EXERCISE DESCRIPTION => Can you print the entries below exactly as they appear, every line unchanged?

** Start of DATA SHOWN **

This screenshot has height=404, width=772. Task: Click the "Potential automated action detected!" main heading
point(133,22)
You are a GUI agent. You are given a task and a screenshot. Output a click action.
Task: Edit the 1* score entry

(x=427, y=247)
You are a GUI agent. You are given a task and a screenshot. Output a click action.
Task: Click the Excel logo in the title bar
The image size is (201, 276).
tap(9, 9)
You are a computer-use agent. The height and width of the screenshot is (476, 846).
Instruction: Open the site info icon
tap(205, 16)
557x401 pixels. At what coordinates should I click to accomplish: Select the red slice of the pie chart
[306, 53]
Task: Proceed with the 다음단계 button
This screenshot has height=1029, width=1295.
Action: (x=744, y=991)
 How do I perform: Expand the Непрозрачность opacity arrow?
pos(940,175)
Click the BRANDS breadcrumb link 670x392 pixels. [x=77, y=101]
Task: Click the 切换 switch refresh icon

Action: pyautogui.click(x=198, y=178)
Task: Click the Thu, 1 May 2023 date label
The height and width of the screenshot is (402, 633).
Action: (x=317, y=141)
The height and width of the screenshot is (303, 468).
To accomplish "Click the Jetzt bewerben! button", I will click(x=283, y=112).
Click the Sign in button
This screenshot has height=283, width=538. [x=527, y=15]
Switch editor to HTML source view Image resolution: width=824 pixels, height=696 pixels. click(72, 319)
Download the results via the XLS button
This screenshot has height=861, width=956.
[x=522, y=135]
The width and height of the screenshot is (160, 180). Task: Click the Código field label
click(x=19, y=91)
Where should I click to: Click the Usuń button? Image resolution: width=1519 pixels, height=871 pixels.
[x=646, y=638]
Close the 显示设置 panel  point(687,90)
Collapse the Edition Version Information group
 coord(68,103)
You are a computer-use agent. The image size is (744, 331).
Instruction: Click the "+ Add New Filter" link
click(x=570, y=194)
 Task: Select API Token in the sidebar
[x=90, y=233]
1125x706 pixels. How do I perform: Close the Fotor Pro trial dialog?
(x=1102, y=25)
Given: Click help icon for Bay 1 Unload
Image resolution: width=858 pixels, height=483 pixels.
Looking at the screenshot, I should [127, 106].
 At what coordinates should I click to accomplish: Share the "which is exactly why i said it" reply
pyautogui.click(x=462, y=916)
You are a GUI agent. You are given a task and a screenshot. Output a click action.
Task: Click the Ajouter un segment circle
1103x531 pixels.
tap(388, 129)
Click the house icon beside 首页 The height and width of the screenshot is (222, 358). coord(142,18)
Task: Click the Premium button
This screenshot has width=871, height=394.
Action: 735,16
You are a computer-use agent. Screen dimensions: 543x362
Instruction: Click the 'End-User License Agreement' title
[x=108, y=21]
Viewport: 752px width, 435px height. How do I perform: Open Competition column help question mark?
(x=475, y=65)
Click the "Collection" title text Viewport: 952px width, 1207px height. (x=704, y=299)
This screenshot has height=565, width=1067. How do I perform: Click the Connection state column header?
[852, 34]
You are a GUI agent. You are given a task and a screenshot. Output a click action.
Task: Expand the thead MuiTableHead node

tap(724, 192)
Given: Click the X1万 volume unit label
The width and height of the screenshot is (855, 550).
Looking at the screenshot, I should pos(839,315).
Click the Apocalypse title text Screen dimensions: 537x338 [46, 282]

** End of DATA SHOWN **

EXPECTED ANSWER =>
This screenshot has height=404, width=772. Task: Click the "Potential automated action detected!" main heading
point(133,22)
You are a GUI agent. You are given a task and a screenshot. Output a click action.
Task: Edit the 1* score entry

(x=427, y=247)
You are a GUI agent. You are given a task and a screenshot. Output a click action.
Task: Click the Excel logo in the title bar
The image size is (201, 276).
tap(9, 9)
You are a computer-use agent. The height and width of the screenshot is (476, 846).
Instruction: Open the site info icon
tap(205, 16)
557x401 pixels. At what coordinates should I click to accomplish: Select the red slice of the pie chart
[306, 53]
Task: Proceed with the 다음단계 button
This screenshot has height=1029, width=1295.
Action: (x=744, y=991)
 How do I perform: Expand the Непрозрачность opacity arrow?
pos(940,175)
Click the BRANDS breadcrumb link 670x392 pixels. [x=77, y=101]
Task: Click the 切换 switch refresh icon

Action: pyautogui.click(x=198, y=178)
Task: Click the Thu, 1 May 2023 date label
The height and width of the screenshot is (402, 633).
Action: (x=317, y=141)
The height and width of the screenshot is (303, 468).
To accomplish "Click the Jetzt bewerben! button", I will click(x=283, y=112).
Click the Sign in button
This screenshot has height=283, width=538. [x=527, y=15]
Switch editor to HTML source view Image resolution: width=824 pixels, height=696 pixels. click(72, 319)
Download the results via the XLS button
This screenshot has height=861, width=956.
[x=522, y=135]
The width and height of the screenshot is (160, 180). Task: Click the Código field label
click(x=19, y=91)
Where should I click to: Click the Usuń button? Image resolution: width=1519 pixels, height=871 pixels.
[x=646, y=638]
Close the 显示设置 panel  point(687,90)
Collapse the Edition Version Information group
 coord(68,103)
You are a computer-use agent. The image size is (744, 331).
Instruction: Click the "+ Add New Filter" link
click(x=570, y=194)
 Task: Select API Token in the sidebar
[x=90, y=233]
1125x706 pixels. How do I perform: Close the Fotor Pro trial dialog?
(x=1102, y=25)
Given: Click help icon for Bay 1 Unload
Image resolution: width=858 pixels, height=483 pixels.
Looking at the screenshot, I should [127, 106].
 At what coordinates should I click to accomplish: Share the "which is exactly why i said it" reply
pyautogui.click(x=462, y=916)
You are a GUI agent. You are given a task and a screenshot. Output a click action.
Task: Click the Ajouter un segment circle
1103x531 pixels.
tap(388, 129)
Click the house icon beside 首页 The height and width of the screenshot is (222, 358). coord(142,18)
Task: Click the Premium button
This screenshot has width=871, height=394.
Action: 735,16
You are a computer-use agent. Screen dimensions: 543x362
Instruction: Click the 'End-User License Agreement' title
[x=108, y=21]
Viewport: 752px width, 435px height. How do I perform: Open Competition column help question mark?
(x=475, y=65)
Click the "Collection" title text Viewport: 952px width, 1207px height. (x=704, y=299)
This screenshot has height=565, width=1067. How do I perform: Click the Connection state column header?
[852, 34]
You are a GUI agent. You are given a task and a screenshot. Output a click action.
Task: Expand the thead MuiTableHead node

tap(724, 192)
Given: Click the X1万 volume unit label
The width and height of the screenshot is (855, 550).
Looking at the screenshot, I should pos(839,315).
Click the Apocalypse title text Screen dimensions: 537x338 [46, 282]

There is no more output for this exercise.